Adana Barosu tarafından yapılan basın açıklamasında konu şu şekilde ifade edildi;

10 ilimizi etkileyen ve tüm Türkiye'yi yasa boğan depremin acısını yaşadığımız şu günlerde; birtakım yağma ve hırsızlık olaylarının failleri olduğu düşünülen kişilere karşı işkence ve kötü muamele iddiaları gündeme gelmektedir.

Bu iddiaların bir kısmı sosyal medya platformlarına yansımış, görüntülerde gerek kolluk mensubu gerekse de sivil giyimli kişiler tarafından işkence ve kötü muamele fiillerinin gerçekleştirildiği görülmüştür.

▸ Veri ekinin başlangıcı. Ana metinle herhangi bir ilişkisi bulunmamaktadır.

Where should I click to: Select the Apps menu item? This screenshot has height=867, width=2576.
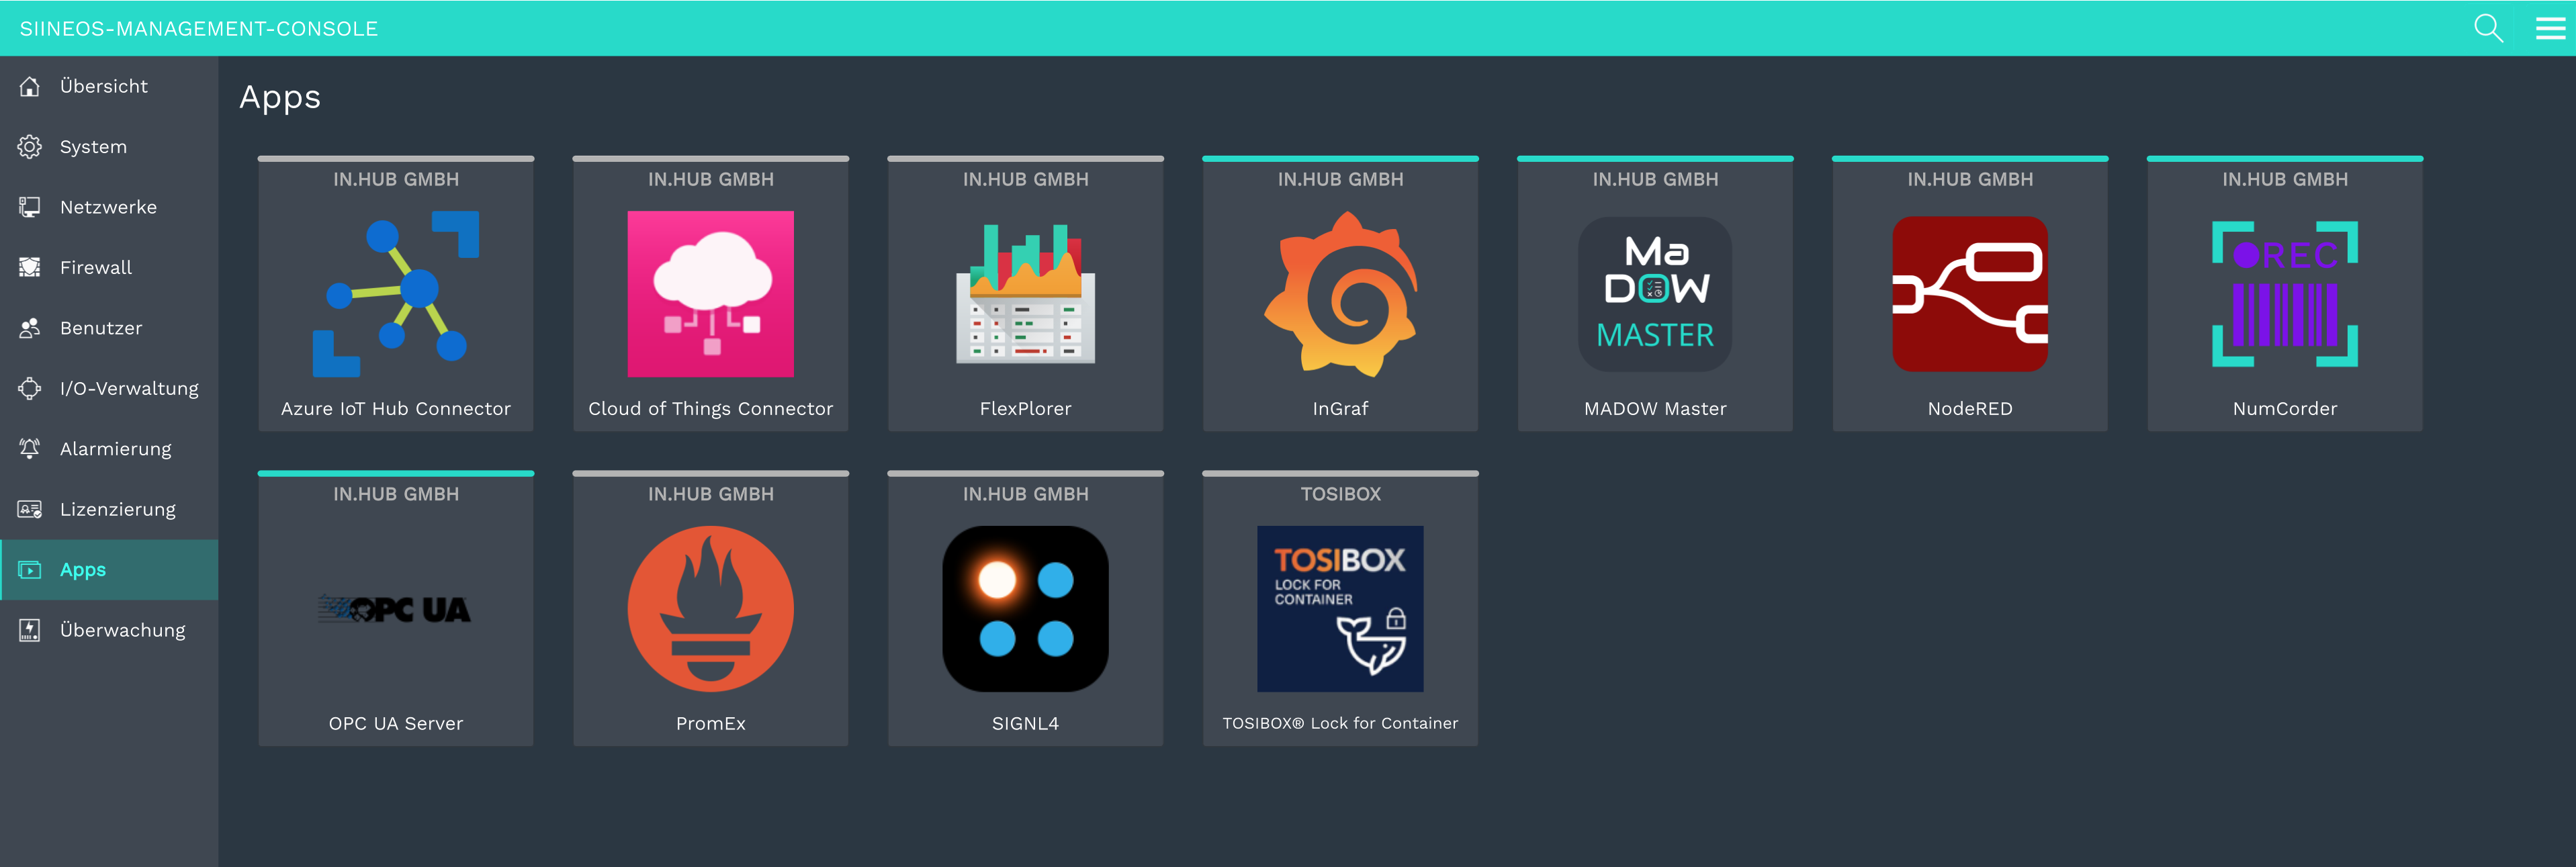pos(108,568)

Bu fiiller arasında cebir, şiddet, hakaret, küçük düşürme ve tehdit suretiyle suçunu itiraf ettirme şeklinde eylemler mevcuttur.

Türkiye Cumhuriyeti devletinin gerek iç hukuku, gerekse altına imza attığı sözleşmeler hem ırkçılığı, hem de işkenceyi yasaklamaktadır. Yağmacılık da, onlara yargısız infaz ve işkence de suçtur.

Bir suçun başka bir suç işlemek suretiyle açığa çıkarılması kabul edilemeyeceği gibi, toplumsal kin ve öfke sonucunda gerçekleşen bu tür eylemlerin mağdurlarının gerçekten suç işleyip işlemedikleri de sabit değildir.

Sosyal medyaya yansıyan bazı linç mağdurlarının ailelerini kaybeden depremzedeler oldukları, bazılarının kendi evlerinin enkazında yakalanıp soru sorulmadan linç edildikleri anlaşılmıştır.

Burada önemli olan iç hukuka göre yasak olan ırkçı söylem ve işkence görüntülerinin bu kadar kamuoyuna kolayca yayılıyor olabilmesidir.

Hukuk sadece, normal yaşam süreçlerinde geçerli olan normlar değildir; yaşamın her anında yolundan sapmayan, temel insan haklarını esas alan bir olgudur.

Devleti ve sorumluları derhal önlem almaya çağırıyor, yargısız infazda bulunanlar hakkında soruşturma işlemlerine başlanılması ve hukuk karşısında gereğinin yapılmasını talep ediyoruz.